Потом приехала в Москву Наталья, жена Вали Кравчука. Валю она сто лет знала. Бедовый был, бедовым остался. Весь как нерв. А Наталью она по их школе не помнила, как обычно не помнят старшие ученики младших. В отличие от Татьяны, Наталья в институт поступила, в педагогический, на русский язык и литературу, год там проучилась, родила, перешла на заочный. Она, конечно, приехала в Москву со всеми документами, хотела оформиться в институте… Именно с приездом Натальи Татьяна вроде ожила. Наталья первая задала ей разные вопросы, которые никто ей никогда не задавал. Она спросила, любит ли Татьяна мужа? Спросила, что будет с ними дальше, потом? Татьяна была старшей, старший обязан отвечать.

И она обстоятельно, все продумав, отвечала. Что про любовь говорить, если второго уже носит? Наталья засмеялась. Если не будет войны, то все будет с ними хорошо. Жизнь ведь постоянно улучшается. Татьяна понимала, что ответы ее глупые, но других она тогда не знала. А Наталья металась. У нее ничего не вышло в Москве с институтом. Группа, в которую она попала, с отвращением ее отторгла. За то, что та примитивно любила Есенина и музыку Пахмутовой, душилась «Красной Москвой» и произносила фрикативное «г». Это на русском-то факультете!

– Наплявать! - сказала Наталья, уходя из института.

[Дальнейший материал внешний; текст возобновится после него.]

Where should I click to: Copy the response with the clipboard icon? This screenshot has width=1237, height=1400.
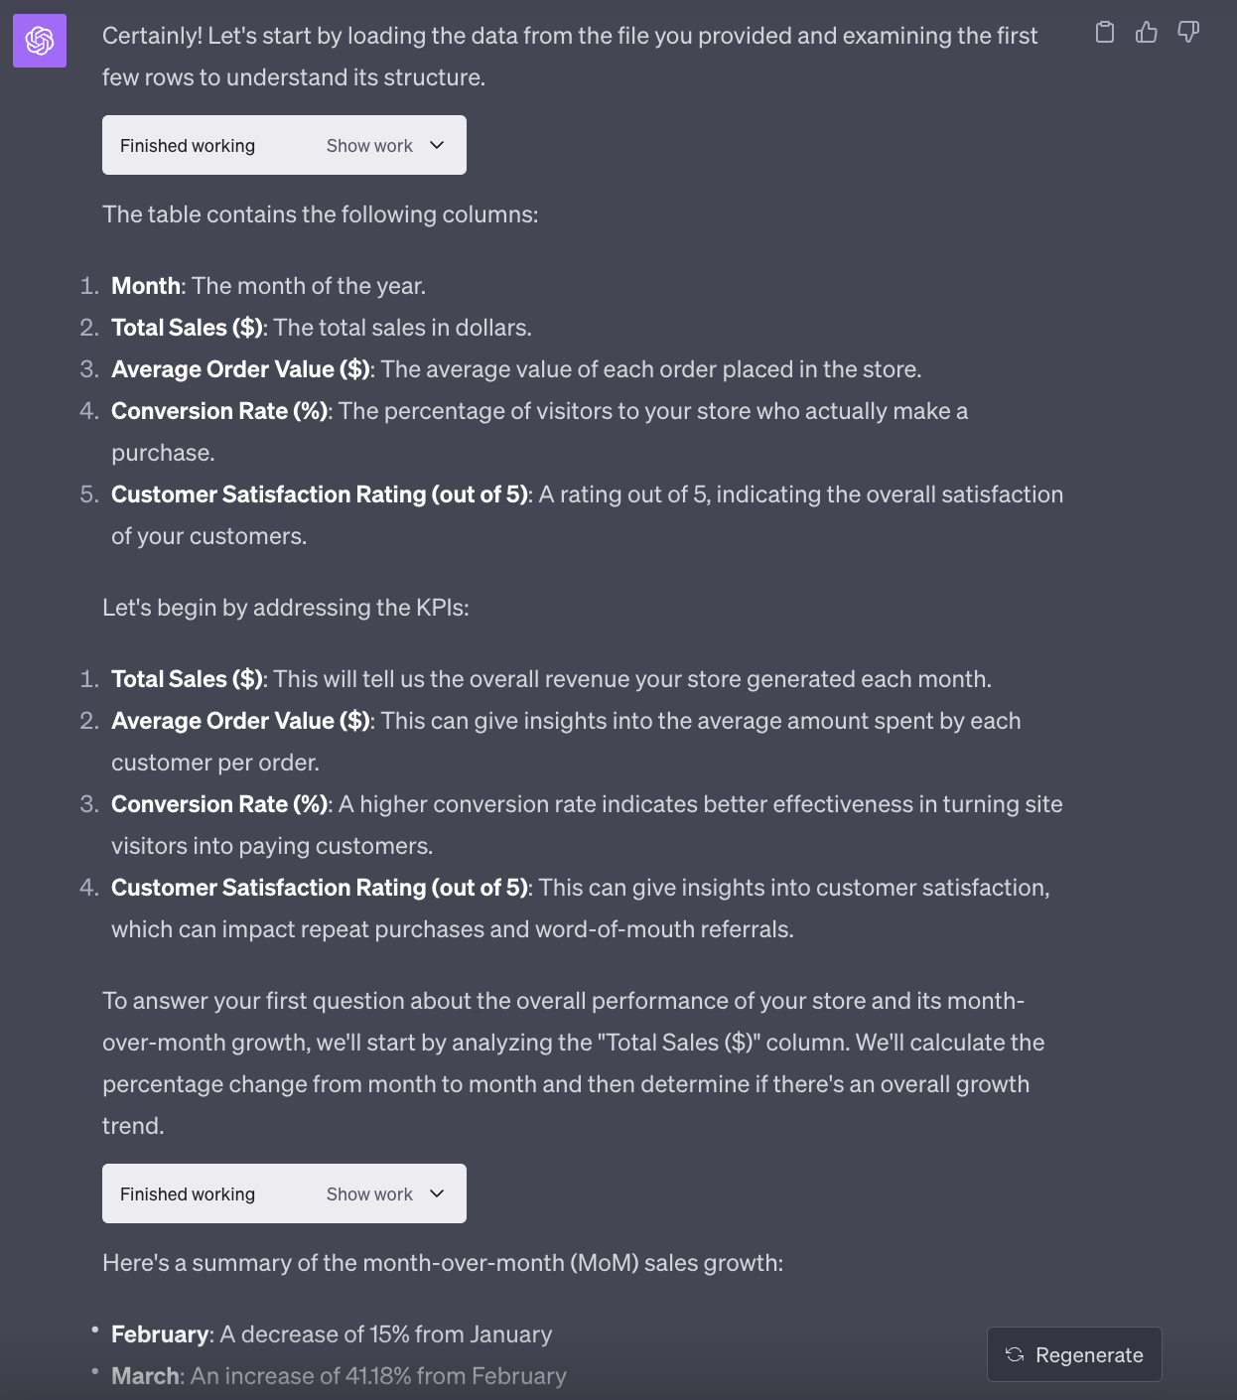1104,33
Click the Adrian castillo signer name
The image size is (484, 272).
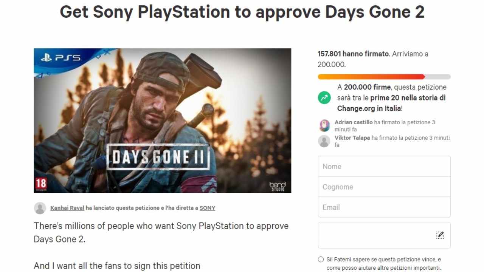click(354, 122)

Как она металась! А у Татьяны был маленький, дел по горло…

Послушает по телефону Натальины крики, сразу не сообразит, что сказать, а все потом думает, думает…

– Тань, скажи, Тань! Я ночь не спала… Валька в командировке, луна в окно жарит, я аж взмокла… В конце концов, мы же бабы? Бабы! Наше дело хозяйское? Хозяйское! Мне Валька говорит: «Я тебя люблю не за образование, а за его отсутствие». Тань!

И тут вот умер сосед и пришлось сидеть в чужой квартире целую ночь, смотреть на мятущуюся в горе женщину.

Как говорится, все в масть. Все Натальины вопросы вылезли, и ее, Татьянины, глупые ответы тоже. «Что-то не так, - застучало в висках. - Что-то не так».